22.7.07
666 é o número da besta

Quem trafega pelos ares deste gigante Brasil tende a achar, até com justificáveis motivos diante de fatos tão evidentes quanto sangrentos, que de tempos em tempos, uma nuvem propícia a provocar turbulências que resultam em perdas de vidas, teima em pairar sob o céu, que de brigadeiro não tem nada, da empresa de aviação fundada em Marília, interior do estado de São Paulo, em fevereiro de 1961.
Em setembro de 1982, pouco mais de 21 anos após sua primeira decolagem, um Learjet da TAM recebe informações erradas na aterrissagem em Rio Branco, capital do Acre, e cai matando 10 pessoas.
Apenas dois anos depois, em junho de 1984, um avião Bandeirante da companhia cai em Macaé, no Rio de Janeiro, despachando para a última morada na terra nada menos que 18 pessoas.
Seis anos se passaram com tempo bom e temperatura estável até que, em fevereiro de 1990, um Fokker 27 cai em Bauru, no interior paulista, enquanto fazia a rota São Paulo-Araçatuba, matando três pessoas.
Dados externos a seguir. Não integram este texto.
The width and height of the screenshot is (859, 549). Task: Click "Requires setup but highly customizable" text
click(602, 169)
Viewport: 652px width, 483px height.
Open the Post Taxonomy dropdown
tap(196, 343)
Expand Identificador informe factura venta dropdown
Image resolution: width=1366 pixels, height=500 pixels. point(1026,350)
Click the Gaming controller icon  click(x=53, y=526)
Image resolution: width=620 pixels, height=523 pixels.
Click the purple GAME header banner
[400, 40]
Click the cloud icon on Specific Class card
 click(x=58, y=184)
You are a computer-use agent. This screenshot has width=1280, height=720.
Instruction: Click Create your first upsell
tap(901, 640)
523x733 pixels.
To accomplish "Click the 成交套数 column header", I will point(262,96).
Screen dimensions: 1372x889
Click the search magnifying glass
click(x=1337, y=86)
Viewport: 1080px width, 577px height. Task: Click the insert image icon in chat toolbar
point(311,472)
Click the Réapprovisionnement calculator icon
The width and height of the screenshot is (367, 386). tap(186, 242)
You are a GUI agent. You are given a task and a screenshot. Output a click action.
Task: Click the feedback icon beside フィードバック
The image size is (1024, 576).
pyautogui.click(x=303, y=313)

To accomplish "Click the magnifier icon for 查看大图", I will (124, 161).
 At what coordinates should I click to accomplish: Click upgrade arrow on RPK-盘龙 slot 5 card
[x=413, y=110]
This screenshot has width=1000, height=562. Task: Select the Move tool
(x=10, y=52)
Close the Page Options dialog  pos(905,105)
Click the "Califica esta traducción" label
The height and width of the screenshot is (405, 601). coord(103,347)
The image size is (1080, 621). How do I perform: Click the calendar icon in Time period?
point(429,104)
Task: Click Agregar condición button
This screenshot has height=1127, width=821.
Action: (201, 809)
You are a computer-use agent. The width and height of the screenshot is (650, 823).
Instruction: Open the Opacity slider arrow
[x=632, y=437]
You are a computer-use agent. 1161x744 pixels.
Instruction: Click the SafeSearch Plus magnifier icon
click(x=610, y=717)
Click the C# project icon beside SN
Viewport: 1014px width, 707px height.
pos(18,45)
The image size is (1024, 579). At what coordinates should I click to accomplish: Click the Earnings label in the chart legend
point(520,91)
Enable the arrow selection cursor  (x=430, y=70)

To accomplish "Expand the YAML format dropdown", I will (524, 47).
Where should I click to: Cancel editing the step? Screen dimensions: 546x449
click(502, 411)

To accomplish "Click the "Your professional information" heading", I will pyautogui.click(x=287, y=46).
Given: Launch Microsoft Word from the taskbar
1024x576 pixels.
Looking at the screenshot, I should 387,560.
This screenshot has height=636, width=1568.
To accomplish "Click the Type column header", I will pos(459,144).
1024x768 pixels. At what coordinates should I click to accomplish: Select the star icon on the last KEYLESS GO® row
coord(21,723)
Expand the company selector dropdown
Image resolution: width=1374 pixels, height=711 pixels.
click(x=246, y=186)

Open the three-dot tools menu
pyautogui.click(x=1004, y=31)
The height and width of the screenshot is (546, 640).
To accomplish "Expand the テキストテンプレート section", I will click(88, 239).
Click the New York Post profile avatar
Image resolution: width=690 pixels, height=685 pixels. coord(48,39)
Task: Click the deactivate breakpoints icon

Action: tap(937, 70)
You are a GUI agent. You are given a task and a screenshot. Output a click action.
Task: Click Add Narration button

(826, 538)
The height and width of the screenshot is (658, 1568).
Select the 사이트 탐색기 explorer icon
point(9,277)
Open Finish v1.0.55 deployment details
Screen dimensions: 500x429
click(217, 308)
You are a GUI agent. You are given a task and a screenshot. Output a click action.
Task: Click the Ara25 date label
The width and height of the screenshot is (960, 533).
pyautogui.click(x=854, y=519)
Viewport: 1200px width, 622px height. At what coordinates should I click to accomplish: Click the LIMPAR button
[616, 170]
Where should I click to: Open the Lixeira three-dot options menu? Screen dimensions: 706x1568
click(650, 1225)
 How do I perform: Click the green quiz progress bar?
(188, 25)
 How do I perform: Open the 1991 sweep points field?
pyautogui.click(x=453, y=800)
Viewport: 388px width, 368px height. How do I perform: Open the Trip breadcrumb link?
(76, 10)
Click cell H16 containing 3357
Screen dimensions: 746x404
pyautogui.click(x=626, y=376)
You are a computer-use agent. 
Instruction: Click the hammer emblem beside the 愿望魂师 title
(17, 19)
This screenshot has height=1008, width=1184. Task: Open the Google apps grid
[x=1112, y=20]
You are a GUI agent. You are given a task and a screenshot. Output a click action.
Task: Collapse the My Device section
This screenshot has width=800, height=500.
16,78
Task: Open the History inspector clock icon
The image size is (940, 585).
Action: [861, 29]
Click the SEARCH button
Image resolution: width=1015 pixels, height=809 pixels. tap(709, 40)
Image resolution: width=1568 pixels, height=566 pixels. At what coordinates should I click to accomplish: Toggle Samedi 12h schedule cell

E a cronologia das tragédias não pára por aí. Outros seis anos se passaram até que, em outubro de 96, um Fokker 100 encaminhou aos cuidados de São Pedro nada menos que 99 pessoas, entre passageiros e tripulantes, causando o que seria o segundo maior desastre aéreo brasileiro.
Em julho de 2001, novamente, a nuvenzinha macabra aparece para fechar o tempo, dessa vez em dose dupla. Num acidente de helicóptero, morrem o comandante e fundador da TAM, Rolim Amaro, e sua companheira. Apenas dois meses depois, a despressurização da cabine de outra aeronave da empresa, que fez um pouso forçado no aeroporto de Confins, em Belo Horizonte, causou a morte de uma passageira.
Se forem contabilizadas todas as pessoas que a TAM não levou até seus destinos, aí incluídas as 187 (fora os funcionários da TAM Express) da tragédia do último dia 17 (outros seis anos se passaram desde o último acidente), somam-se 318 passageiros e tripulantes, o equivalente a pouco mais que toda a delegação brasileira feminina no Pan, de 310 atletas.
Mesmo com uma cronologia tão sinistra (dados da Folha de São Paulo), a Transportes Aéreos Marília, segundo a Agência Nacional de Aviação Civil (Anac), segue na liderança do mercado doméstico com 49,11% do fluxo de passageiros transportados por quilômetro e crescimento de 15,2% em relação ao mesmo período do ano passado, disputando turbina a turbina com a novata Gol, que detém 39,83% do mercado e teve expansão de 25,9%.
Felizmente a empresa sempre teve uma postura muito profissional diante das adversidades. Apenas duas horas após a tragédia em Congonhas, por exemplo, já havia sido instalada toda uma estrutura para gerenciamento de crises, os parentes foram levados até São Paulo para acompanhar os trabalhos de resgate e todas as despesas estão sendo custeadas pela companhia. O único gol contra foi a demora na liberação da lista dos passageiros a bordo do vôo.
No entanto, caso as investigações concluam que o problema no vôo JJ 3054 foi decorrente de falha em algum procedimento da empresa, pode-se supor que vai ser coisa de bilhão pra cima o tamanho do rombo na fuselagem da TAM. O primeiro abalo já pode ser sentido na Bolsa.
Mala Direta
Nas asas da tragédia 
A maioria dos corpos ainda nem foram identificados e já há quem esteja em campanha pela desativação de Congonhas.
Por acreditar que o terminal já esgotou o seu ciclo de vida, Mentor Muniz Neto, da Bullet, e Michel Lent, da 10 Minutos, criaram um selinho “CGH NÃO”, com o objetivo de estimular o boicote ao aeroporto. Se alguém vai lhes dar ouvidos (a maioria dos paulistas é contra), só o tempo dirá.
Recall de imagem
O gesto feito por Marco Aurélio Garcia, assessor internacional de Lula, ao assistir à reportagem da TV Globo sobre a denúncia de falha mecânica na aeronave da TAM é obsceno, claro, mas é igual à imagem da garrafa da Coca-Cola: todo mundo sabe o que significa.
Saravá 
Morte do Senador Antônio Carlos Magalhães comove a Bahia. Só a Bahia.